▶ **SOURCE INFORMATION**

=== Begin Enclosure ===

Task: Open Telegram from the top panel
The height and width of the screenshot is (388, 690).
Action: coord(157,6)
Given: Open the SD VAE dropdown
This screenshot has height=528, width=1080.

=== End Enclosure ===
=== Begin Enclosure ===

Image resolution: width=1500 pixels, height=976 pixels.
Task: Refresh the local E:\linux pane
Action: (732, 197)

=== End Enclosure ===
=== Begin Enclosure ===

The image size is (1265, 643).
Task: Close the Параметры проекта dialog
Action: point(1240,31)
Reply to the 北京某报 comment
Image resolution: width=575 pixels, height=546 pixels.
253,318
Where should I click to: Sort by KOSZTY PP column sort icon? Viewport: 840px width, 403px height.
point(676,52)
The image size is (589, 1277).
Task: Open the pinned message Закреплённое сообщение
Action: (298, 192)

=== End Enclosure ===

▶ **INSTRUCTIONS TO FOLLOW**
Only those lines of the entries above that run from the line containing "Task: Open Telegram from the top panel" to the line containing "This screenshot has height=528, width=1080.", both included, should be transcribed exactly.

▶ **EXERCISE OUTPUT**
Task: Open Telegram from the top panel
The height and width of the screenshot is (388, 690).
Action: coord(157,6)
Given: Open the SD VAE dropdown
This screenshot has height=528, width=1080.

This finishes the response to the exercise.